» WORK REQUIRED:
Please copy out again, word for word, the part of the entries below that opens with the line containing "At what coordinates" and closes with the line containing "will [61, 190].", including both of those lines.

» RECORDS FOR THE EXERCISE:
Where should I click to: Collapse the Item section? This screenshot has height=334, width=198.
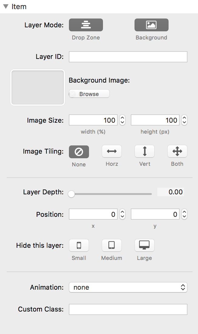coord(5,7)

==

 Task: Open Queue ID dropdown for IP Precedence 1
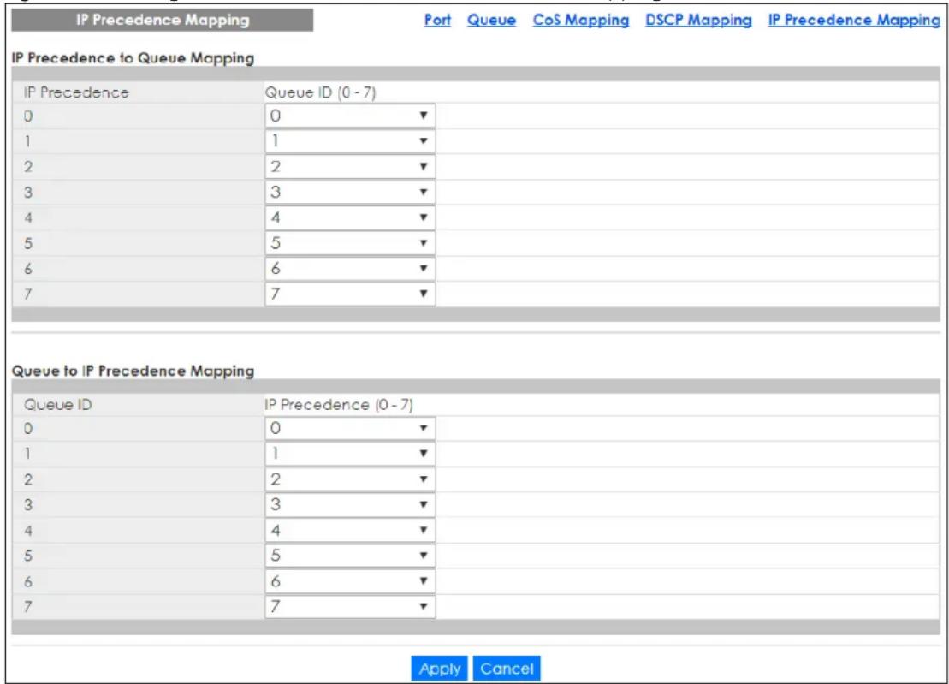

---

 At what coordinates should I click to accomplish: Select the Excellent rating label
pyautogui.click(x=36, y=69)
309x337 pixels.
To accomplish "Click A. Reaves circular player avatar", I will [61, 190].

» EXERCISE RESULT:
 At what coordinates should I click to accomplish: Select the Excellent rating label
pyautogui.click(x=36, y=69)
309x337 pixels.
To accomplish "Click A. Reaves circular player avatar", I will [61, 190].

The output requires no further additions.